Pandolfo arrives at such formulations by raising questions that stimulate and sustain the rigorous thinking needed for cross-cultural and trans-epistemic translation. With reference to the jinn, she asks: “What does it mean to assume a subject position in the context of the ‘therapies of the jinns’?” The terse wording of Pandolfo’s question cuts at least two ways: first, she seeks the meanings assembled by those who inhabit a world in which certain ritualistic therapies presuppose the presence of jinns, entities whose ontological status in language is ambiguous because it is located at the threshold of the visible and the invisible, at the intersection of the symbolic and the real; second, Pandolfo asks those anthropologists, those students of culture, who are situated at a distance from worlds in which jinns are present, to consider what it means for them to be conscripted into such worlds as interlocutors, as witnesses, and in so considering to reflect on the ethics and politics of speaking about what is present and what is absent, to interrogate who gets to decide what is visible and what remains beyond sense-perception.
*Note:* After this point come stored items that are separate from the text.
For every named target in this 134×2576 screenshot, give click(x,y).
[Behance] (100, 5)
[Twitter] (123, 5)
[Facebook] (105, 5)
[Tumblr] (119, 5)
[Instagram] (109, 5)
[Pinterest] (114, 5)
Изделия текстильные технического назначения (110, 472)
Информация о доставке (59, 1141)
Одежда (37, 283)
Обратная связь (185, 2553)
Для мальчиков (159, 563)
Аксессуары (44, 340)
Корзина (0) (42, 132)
The gesture to dismiss jinns as signs of many Muslims’ archaic metaphysics, their outdated picture of reality, might be sanctioned by some epistemologies that privilege the visible, yet we must acknowledge that this very gesture entails its own exclusionary politics. It is no secret that the determination of the present—what is presence, whose being counts, which histories circulate—is an exercise of power and an expression of value.